Task to carry out: Some entries follow. Reproduce exactly the lines starting at the one with "Where should I click to: Click the Generate" and stopping after the one with "Open File Explorer".

Input for this task:
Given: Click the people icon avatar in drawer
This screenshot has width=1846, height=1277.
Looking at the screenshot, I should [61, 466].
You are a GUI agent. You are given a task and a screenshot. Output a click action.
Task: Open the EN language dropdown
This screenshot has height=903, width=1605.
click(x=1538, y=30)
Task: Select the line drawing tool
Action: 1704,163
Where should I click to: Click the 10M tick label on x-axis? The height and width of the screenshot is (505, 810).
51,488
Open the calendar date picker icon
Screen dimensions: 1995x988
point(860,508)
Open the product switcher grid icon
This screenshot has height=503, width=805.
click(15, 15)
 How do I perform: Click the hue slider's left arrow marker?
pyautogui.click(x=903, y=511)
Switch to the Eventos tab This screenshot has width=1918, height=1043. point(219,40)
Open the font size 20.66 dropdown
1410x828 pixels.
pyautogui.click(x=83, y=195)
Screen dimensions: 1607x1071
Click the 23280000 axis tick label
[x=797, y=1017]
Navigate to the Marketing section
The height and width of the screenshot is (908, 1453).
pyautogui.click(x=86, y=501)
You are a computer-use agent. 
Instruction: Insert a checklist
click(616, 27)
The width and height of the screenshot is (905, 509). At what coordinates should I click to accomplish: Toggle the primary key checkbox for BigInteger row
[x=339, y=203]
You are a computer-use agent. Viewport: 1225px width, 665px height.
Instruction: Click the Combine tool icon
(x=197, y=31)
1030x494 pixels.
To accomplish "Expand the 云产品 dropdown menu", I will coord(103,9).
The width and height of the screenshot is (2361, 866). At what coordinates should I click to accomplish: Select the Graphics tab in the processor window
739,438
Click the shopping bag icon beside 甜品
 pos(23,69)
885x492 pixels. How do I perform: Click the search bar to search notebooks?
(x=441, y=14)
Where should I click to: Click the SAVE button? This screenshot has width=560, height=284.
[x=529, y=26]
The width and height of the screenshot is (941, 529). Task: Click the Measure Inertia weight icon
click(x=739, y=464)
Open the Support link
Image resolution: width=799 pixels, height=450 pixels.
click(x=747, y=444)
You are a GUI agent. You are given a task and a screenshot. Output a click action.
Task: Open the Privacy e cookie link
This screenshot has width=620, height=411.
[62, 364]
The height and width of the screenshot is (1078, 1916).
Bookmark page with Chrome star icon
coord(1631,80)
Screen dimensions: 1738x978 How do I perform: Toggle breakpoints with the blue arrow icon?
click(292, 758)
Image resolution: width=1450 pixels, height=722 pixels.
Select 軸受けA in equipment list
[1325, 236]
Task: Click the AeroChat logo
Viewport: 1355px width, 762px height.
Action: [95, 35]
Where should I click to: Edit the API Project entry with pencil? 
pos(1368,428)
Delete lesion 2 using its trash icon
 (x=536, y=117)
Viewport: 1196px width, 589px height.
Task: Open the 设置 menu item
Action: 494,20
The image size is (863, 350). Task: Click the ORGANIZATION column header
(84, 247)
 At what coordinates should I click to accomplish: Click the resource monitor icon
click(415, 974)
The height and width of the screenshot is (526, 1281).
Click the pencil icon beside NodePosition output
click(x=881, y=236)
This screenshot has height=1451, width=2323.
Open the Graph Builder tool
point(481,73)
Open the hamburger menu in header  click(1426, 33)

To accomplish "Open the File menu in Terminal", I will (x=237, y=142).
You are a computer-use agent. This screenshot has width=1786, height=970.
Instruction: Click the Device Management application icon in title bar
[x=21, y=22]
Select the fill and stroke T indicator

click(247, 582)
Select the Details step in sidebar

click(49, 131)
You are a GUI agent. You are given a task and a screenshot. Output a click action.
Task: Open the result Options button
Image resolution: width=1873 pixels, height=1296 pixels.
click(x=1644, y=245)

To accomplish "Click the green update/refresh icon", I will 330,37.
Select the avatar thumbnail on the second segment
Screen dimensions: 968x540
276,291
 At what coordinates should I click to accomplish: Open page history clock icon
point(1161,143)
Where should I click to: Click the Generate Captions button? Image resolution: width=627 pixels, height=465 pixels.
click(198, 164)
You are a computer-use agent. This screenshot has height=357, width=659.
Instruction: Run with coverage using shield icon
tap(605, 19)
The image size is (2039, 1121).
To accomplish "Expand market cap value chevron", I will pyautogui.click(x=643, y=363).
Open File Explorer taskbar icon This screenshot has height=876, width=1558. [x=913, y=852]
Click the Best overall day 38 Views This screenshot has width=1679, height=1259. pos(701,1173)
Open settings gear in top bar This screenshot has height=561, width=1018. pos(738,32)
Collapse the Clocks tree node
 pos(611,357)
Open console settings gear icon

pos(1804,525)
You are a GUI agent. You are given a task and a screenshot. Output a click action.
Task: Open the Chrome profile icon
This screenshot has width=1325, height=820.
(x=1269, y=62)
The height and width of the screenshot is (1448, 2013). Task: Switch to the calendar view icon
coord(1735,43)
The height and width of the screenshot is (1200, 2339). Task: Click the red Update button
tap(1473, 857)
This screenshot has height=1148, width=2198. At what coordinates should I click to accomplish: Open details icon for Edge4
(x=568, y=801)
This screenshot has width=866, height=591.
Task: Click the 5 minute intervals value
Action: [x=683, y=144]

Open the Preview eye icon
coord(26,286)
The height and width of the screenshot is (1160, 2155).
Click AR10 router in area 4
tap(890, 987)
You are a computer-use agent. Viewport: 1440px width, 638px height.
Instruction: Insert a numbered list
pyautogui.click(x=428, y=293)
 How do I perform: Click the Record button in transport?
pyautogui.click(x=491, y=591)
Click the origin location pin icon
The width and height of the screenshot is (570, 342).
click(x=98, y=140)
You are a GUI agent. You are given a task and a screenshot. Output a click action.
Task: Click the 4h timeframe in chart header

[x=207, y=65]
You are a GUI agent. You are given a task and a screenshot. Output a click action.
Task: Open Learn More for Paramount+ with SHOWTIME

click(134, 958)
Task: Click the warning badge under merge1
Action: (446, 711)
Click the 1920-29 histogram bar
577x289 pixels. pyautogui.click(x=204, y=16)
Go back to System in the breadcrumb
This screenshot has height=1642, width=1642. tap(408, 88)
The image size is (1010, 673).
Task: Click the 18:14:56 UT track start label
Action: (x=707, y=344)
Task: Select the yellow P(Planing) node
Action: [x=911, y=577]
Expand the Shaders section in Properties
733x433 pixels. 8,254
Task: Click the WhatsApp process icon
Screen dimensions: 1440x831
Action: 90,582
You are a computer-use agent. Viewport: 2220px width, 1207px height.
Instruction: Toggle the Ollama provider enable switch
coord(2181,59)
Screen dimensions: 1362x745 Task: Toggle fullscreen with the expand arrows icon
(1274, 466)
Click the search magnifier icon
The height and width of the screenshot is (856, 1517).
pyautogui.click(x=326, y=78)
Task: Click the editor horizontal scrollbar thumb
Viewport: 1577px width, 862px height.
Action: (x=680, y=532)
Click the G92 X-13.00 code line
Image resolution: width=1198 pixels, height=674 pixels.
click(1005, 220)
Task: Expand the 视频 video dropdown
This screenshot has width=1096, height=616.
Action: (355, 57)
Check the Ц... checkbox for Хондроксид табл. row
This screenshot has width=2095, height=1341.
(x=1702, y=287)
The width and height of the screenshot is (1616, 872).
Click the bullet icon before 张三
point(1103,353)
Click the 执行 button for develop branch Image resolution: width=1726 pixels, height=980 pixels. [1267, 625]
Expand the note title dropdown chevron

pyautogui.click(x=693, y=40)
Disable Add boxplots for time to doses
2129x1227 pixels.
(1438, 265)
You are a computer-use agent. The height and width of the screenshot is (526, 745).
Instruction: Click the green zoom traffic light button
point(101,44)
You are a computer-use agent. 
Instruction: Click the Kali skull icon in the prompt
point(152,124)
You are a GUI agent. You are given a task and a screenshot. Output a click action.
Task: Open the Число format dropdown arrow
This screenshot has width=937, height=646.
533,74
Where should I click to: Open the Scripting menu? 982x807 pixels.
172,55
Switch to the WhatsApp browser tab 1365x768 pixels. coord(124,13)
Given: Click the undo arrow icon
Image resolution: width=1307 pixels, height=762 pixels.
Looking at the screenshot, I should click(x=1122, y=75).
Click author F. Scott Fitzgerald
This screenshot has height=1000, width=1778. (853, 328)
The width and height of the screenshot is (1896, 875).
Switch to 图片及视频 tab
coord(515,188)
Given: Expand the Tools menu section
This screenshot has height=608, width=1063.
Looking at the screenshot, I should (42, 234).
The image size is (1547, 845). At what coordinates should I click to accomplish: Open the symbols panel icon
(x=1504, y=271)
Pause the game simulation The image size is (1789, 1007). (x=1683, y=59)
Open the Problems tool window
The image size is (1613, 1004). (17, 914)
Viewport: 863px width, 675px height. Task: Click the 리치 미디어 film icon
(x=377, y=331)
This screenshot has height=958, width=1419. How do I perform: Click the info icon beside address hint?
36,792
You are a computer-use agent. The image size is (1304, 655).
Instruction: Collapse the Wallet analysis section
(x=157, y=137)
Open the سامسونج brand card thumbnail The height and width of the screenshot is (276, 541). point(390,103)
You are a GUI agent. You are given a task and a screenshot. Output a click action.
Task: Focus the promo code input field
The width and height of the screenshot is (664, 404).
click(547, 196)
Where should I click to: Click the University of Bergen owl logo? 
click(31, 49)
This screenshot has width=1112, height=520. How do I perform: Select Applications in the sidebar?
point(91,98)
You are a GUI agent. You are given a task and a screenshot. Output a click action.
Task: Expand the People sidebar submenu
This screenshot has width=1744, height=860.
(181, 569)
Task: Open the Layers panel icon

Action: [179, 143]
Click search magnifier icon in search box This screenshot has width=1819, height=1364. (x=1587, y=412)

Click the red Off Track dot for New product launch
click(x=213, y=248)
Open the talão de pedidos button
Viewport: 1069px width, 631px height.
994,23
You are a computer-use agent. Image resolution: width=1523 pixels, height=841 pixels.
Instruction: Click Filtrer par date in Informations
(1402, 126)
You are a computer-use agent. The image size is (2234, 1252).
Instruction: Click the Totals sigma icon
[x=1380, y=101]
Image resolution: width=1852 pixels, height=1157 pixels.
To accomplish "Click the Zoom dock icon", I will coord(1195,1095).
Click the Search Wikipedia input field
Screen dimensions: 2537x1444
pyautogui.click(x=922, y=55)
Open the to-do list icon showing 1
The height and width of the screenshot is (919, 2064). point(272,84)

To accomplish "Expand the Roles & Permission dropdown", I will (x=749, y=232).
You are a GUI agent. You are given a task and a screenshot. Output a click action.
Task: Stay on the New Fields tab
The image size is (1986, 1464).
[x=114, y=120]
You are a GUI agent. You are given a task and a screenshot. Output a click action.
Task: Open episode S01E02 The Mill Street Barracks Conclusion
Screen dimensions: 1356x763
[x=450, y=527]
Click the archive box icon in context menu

Expected answer:
Where should I click to: Click the Generate Captions button? Image resolution: width=627 pixels, height=465 pixels.
click(198, 164)
You are a computer-use agent. This screenshot has height=357, width=659.
Instruction: Run with coverage using shield icon
tap(605, 19)
The image size is (2039, 1121).
To accomplish "Expand market cap value chevron", I will pyautogui.click(x=643, y=363).
Open File Explorer taskbar icon This screenshot has height=876, width=1558. [x=913, y=852]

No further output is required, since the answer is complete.